The large carnivorous dinosaur was slightly smaller than the Tyrannosaurus rex.

Scientists have discovered that huge carnivorous dinosaurs lived in Australia

A team of researchers analyzed the dinosaur fingerprint fossils and concluded that they belonged to large-carnivorous dinosaurs that were three meters high at the hips and about 10 meters high, according to a press release from the University of Queensland.

“To take this into account, Trek Rex reached about 3.25 meters at the hips and achieved lengths ranging from 12 to 13 meters, but it didn’t appear until 90 million years after the Queensland giants,” said lead researcher Anthony Romelio. The paleontologist at the university.

“Queensland paths may have been made by giant carnosaurs – the group that includes allosaurus. At that time, these were perhaps some of the largest predatory dinosaurs on the planet.”

Romelio said that footprints, dating from the late Jurassic period, between 165 and 151 million years ago, were mostly between 50 and 60 cm, some of which amounted to approximately 80 cm.

“These paths have made dinosaurs walk in the swamp forests that once occupied a large portion of the landscape of what is now southern Queensland,” he said.

Romelio notes that paleontologists previously knew about Tyrannosaurus rex in North America, Giganotosaurus in South America and Spinosaurus in Africa, but there is now evidence that Australia has large carnivorous dinosaurs.

While this is the first time that fossils have been scientifically described, they were discovered more than half a century ago, Romelio said.

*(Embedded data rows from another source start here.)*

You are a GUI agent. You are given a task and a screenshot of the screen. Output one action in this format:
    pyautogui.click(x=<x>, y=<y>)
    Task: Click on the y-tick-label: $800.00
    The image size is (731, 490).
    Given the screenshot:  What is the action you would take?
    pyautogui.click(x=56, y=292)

Find the world's largest dinosaur footprint in Australia's Jurassic Park '

“They were discovered in the underground coal mine roofs of Rosewood near Ipswich and OKI just north of Toowoomba in the 1950s and 1960s,” he said, explaining that they had been sitting in the museum’s stairs for decades.

The full research paper was published in the Journal of Historical Biology.

In 2017, researchers found the world’s largest dinosaur fingerprint in northwest Australia.

The track, which is about 5 feet 9 inches (1.75 meters) long, belongs to Sauropaud, a long-necked grass.

The record was previously recorded with a fingerprint of 1.15 meters (about 3 feet and 9 inches) found in Bolivia in July 2016, which was the largest ever of a carnivorous dinosaur.